We’re sort of entering the holiday of chaff, aren’t we? In a way, I mean, that image of Christmas morning with the kids when all of the presents have been opened and the wrapping paper is everywhere, and the boxes and instruction manuals we don’t bother to read, the tape and old envelopes and sticky tinsel from the tree that keeps attaching itself to ugly sweaters… like it or not, Christmas has, in a lot of ways, become a holiday surrounded in chaff.

But we like chaff. We cling to so much of it, for looks or comfort or another attempt at belonging and seeming more important than we feel. Whether it’s another handbag we don’t need, or another holiday desert we eat just for the nostalgia, or another gun to make ourselves feel more secure, we constantly grab for more, either to stand on or hide behind, and John the Baptizer has a good word for us this morning: the chaff will be burned with unquenchable fire!

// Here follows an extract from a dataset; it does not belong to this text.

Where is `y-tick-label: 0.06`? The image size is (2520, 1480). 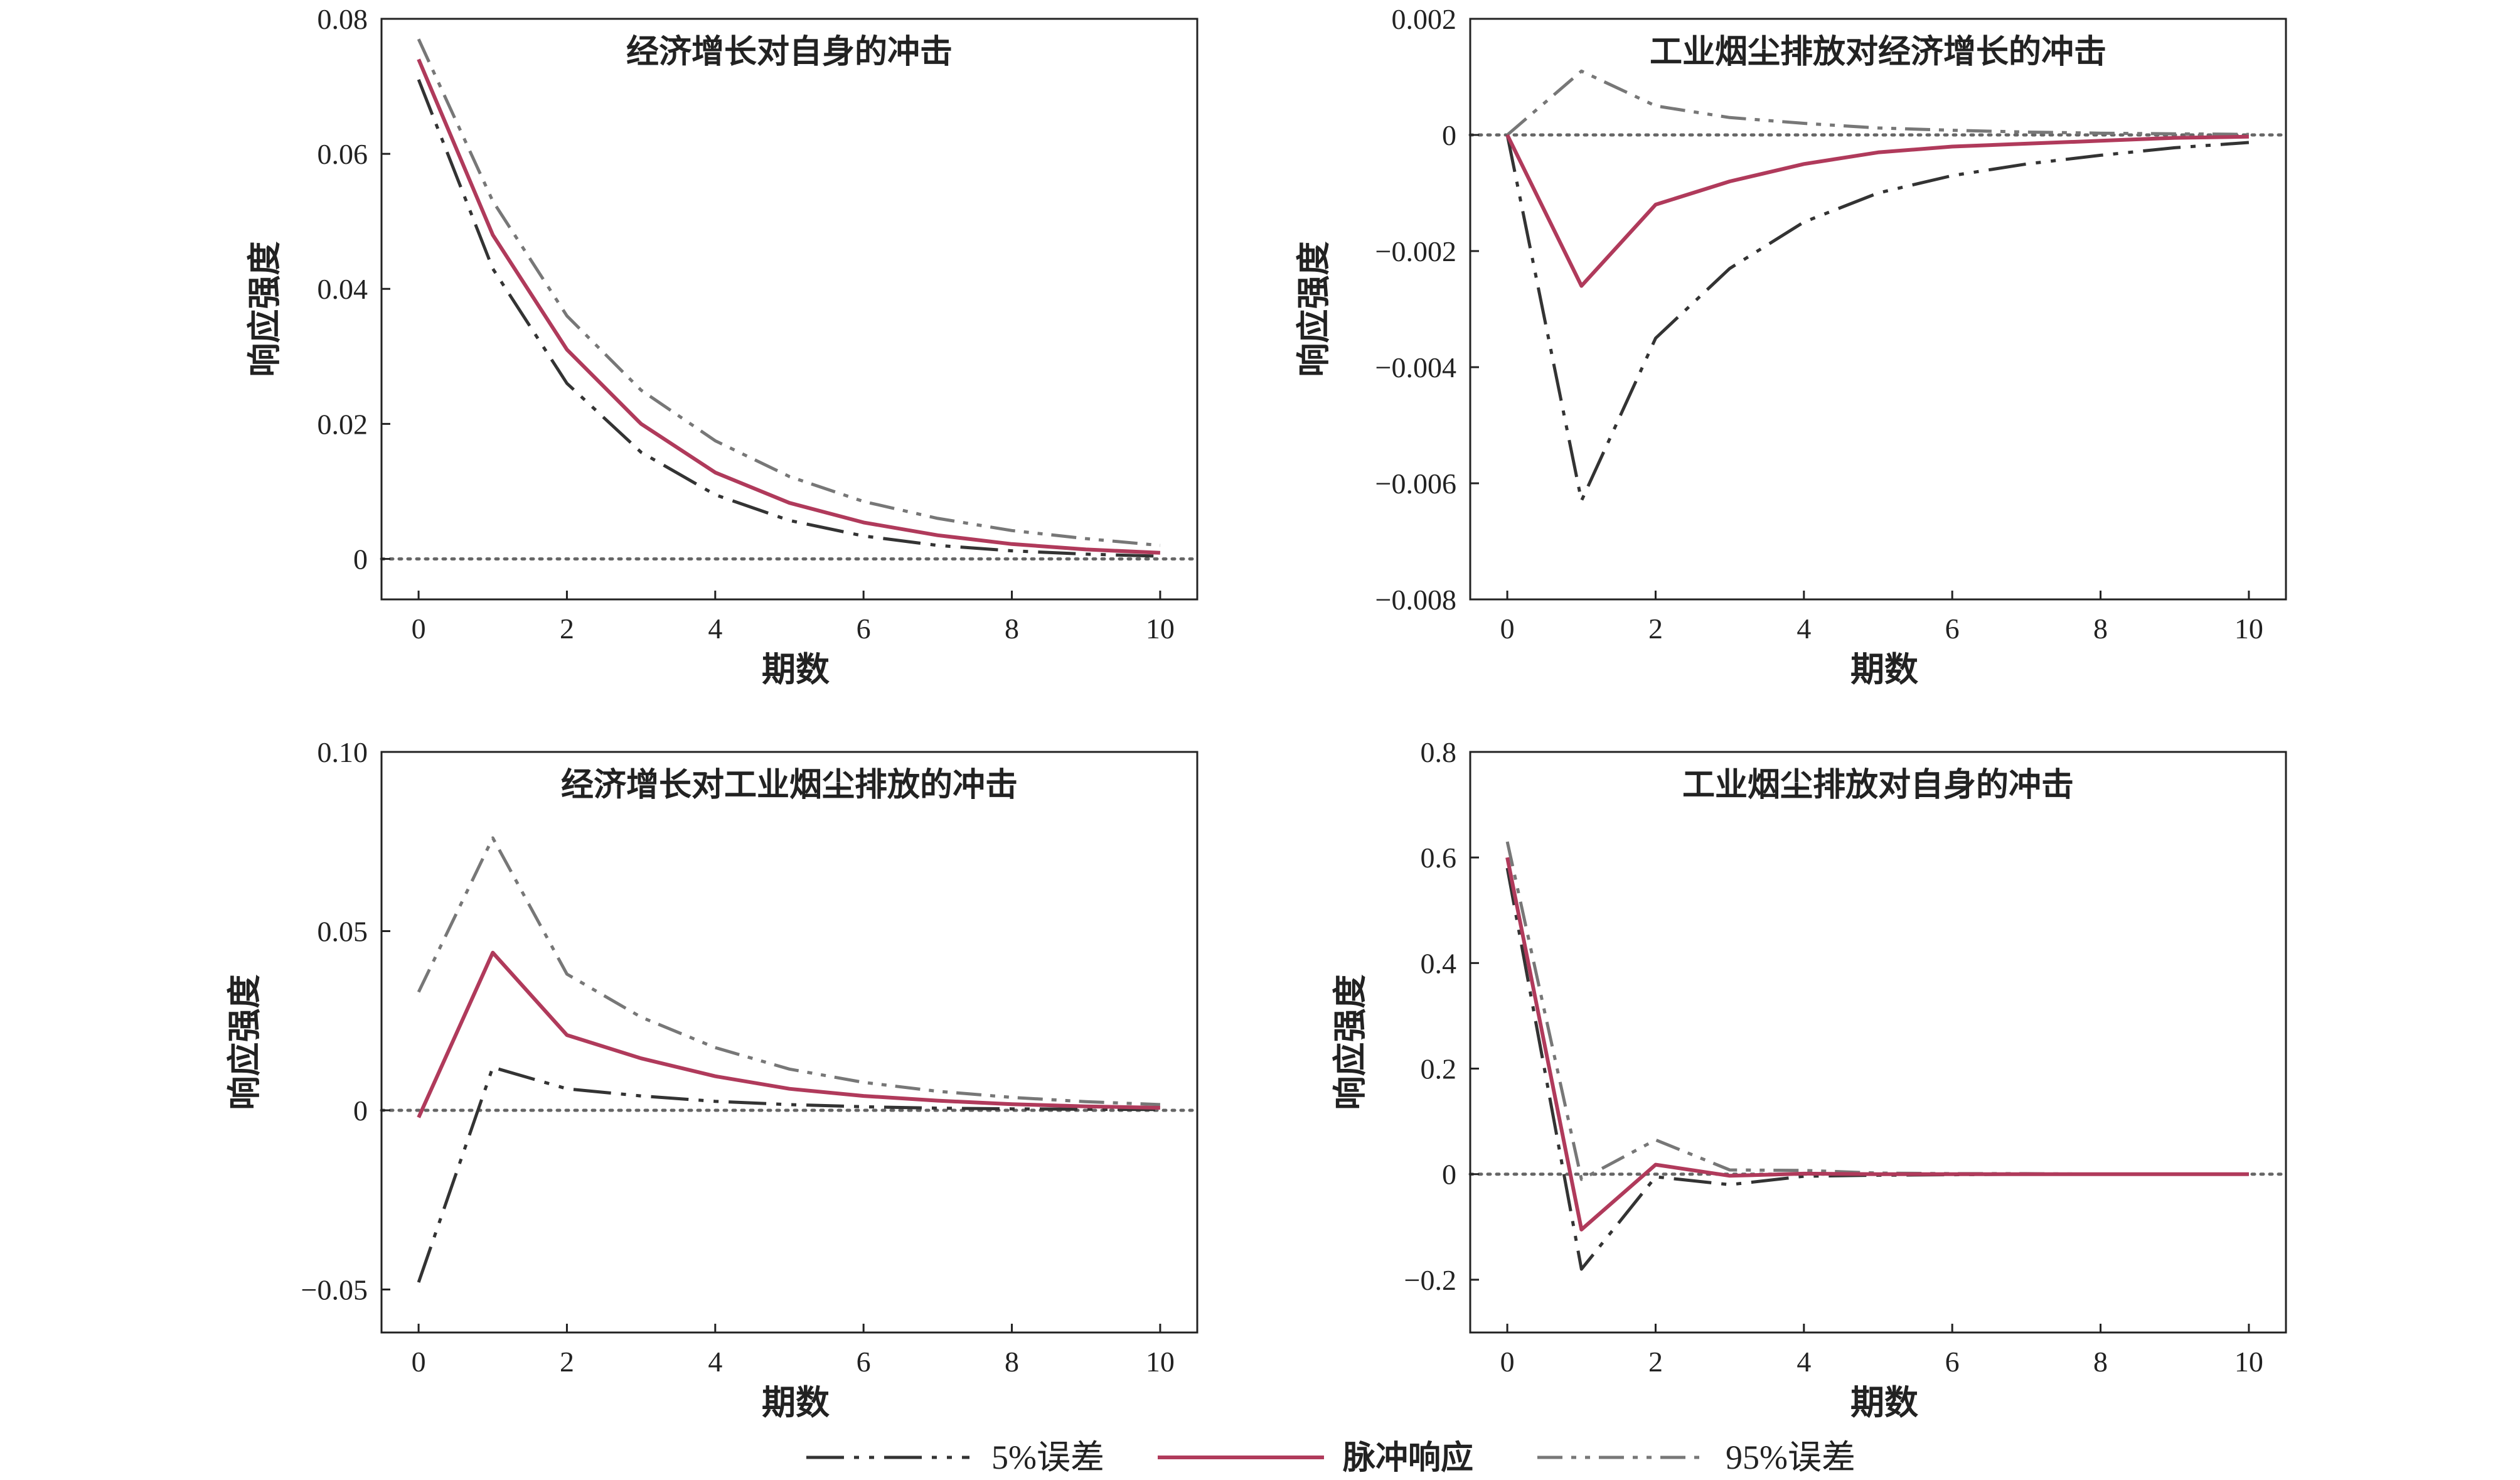 y-tick-label: 0.06 is located at coordinates (343, 154).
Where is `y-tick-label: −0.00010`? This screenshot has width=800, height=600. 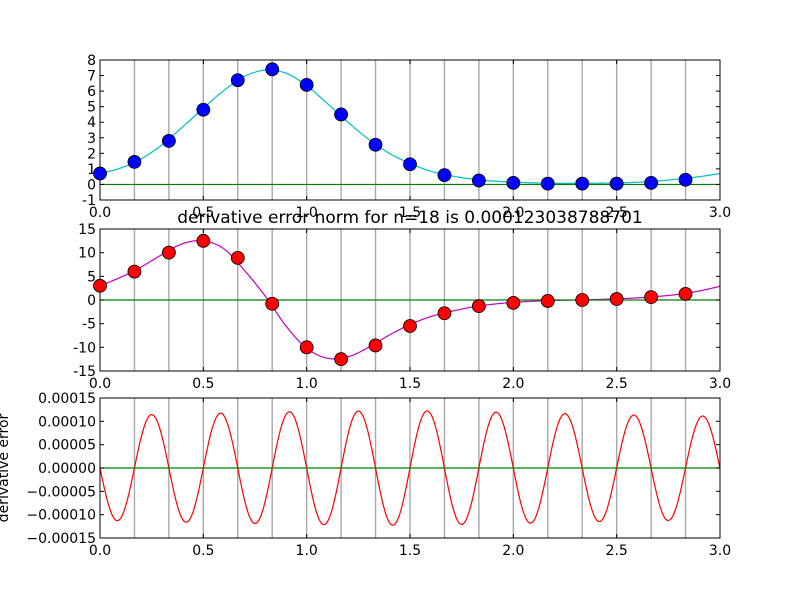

And what a good word that is! John is telling the people about a coming day when the Lord will come with the Holy Spirit, and it will feel like dying, or maybe like those dreams where we can fly, but it will be a doozy. The image is so frightening to the people that even tax collectors and soldiers ask him how they can avoid it. John tells them “The chainsaw is set at the trunk of the tree, and every tree that does not perform some worthwhile function is gonna be eeeeeeeerrrrrrr chopped down, thrown into the fire, burned up, Halleluia!” (from CottonPatch Gospel) So of course they desperately want to avoid being trimmed off or chopped down, wouldn’t we all? Being told we aren’t useful is one of the most shameful things we in America can think of! It’s one of the reasons we hoard so much chaff, as proof that we’ve earned our way and can be worthwhile. You’ve gotta be “useful” to the community, and we sure think we can define what useful means and who it’s gotta be in relation to.

So you want to avoid being cut down as a useless tree? Give your extra coat, John says, to somebody who doesn’t have one. Be content with your paycheck. Don't cheat your neighbor. Completely contrary to the American dream, for sure, where everybody’s beating each other up for the latest big discount on the greatest new television or more impressive wardrobe or something. John tells the people “stop being a useless collector of stuff you don’t need when other people actually need it!” and that message somehow gets people thinking he might be the next Messiah.

We have a lot of Messiahs, then, if John is the anointed one. Lots of people telling us how to live better Christian lives, telling us how to vote, how to think, how to react, how to give, how to forgive, how to behave, how to fall in love, how to be x, y, or z.

But better than John is coming. Better than all of the self-help books on decluttering our lives. Fire is coming, the fire of the Lord, the fire of the Holy Spirit, the unquenchable fire that will stop at nothing to burn away all that gets between us and the God who rejoices over us with singing. That fire is a love that is a passion unequaled by anything poets or songwriters ever could imagine, stronger and more blood and guts deep than any Hallmark or Precious Moments or Thomas Kinkaid painting of warm window lights in a cottage surrounded by snow.

Better than John is coming, fire is coming, to draw out from us the shame that brings fire to our faces, and to burn it away so it can no longer tell us lies about ourselves. Fire is coming, to melt frozen hearts that have closed up in self-defense after one too many hurts. Fire to give us a fresh start, again and again.


Better than John is coming. The harvest will be gathered, the chaff burned away, and the wheat become bread for the feeding of the nations. Then the useless tree will once again bear fruit, the tree of death will become a tool for bringing life to all the world, and God will bring us home.